_Data for analysis_.
┄┄┄┄┄┄┄┄┄┄

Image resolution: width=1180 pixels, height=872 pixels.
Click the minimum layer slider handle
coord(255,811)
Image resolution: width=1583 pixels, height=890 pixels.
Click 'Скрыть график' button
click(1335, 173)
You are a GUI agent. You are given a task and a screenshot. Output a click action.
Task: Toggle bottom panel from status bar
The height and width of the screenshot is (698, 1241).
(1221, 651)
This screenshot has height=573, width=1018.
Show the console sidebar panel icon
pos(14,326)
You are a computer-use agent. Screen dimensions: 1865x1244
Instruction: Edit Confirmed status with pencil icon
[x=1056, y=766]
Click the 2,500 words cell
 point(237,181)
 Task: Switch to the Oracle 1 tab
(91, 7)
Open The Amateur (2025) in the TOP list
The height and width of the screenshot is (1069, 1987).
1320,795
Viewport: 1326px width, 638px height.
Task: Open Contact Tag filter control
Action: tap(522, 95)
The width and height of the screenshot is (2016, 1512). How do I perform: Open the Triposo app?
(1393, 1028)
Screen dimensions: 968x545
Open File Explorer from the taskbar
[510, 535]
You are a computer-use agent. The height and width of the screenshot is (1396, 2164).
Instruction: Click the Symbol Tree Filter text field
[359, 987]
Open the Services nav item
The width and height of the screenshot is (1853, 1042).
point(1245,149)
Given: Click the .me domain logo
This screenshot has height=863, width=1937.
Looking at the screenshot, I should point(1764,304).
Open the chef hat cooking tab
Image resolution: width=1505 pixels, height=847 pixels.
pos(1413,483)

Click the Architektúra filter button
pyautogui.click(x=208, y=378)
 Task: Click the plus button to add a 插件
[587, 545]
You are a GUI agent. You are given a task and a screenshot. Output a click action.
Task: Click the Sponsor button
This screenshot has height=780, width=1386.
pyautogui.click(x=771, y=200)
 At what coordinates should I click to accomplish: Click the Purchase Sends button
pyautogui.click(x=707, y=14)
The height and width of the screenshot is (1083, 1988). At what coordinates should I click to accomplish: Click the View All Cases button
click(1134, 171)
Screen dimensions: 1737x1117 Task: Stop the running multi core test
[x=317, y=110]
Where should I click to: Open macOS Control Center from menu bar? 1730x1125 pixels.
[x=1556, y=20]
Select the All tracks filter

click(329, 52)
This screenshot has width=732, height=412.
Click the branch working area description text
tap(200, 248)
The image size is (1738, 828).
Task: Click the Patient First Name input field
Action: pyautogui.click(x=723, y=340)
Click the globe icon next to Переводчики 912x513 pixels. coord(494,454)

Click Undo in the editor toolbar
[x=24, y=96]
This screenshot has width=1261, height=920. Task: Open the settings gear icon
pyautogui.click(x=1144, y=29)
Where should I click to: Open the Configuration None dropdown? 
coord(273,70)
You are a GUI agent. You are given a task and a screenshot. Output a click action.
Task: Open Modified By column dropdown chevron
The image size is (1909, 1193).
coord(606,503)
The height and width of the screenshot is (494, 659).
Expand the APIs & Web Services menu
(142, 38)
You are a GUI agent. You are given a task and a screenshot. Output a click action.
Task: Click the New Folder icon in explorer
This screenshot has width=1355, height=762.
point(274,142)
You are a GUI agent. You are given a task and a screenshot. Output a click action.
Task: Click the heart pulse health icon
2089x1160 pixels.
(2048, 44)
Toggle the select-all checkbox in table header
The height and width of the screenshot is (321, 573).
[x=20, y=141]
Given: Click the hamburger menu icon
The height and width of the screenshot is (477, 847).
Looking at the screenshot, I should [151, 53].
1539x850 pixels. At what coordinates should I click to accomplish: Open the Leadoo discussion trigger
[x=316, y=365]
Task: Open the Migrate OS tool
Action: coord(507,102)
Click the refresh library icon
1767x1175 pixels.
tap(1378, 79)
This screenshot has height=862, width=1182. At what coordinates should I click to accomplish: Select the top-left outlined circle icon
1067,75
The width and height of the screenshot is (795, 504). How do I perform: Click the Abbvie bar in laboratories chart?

┄┄┄┄┄┄┄┄┄┄

_What you will do_.
For every line above with the word "computer" in it, make a copy.

_Answer to this problem_.
You are a computer-use agent. Screen dimensions: 1865x1244
You are a computer-use agent. The height and width of the screenshot is (1396, 2164).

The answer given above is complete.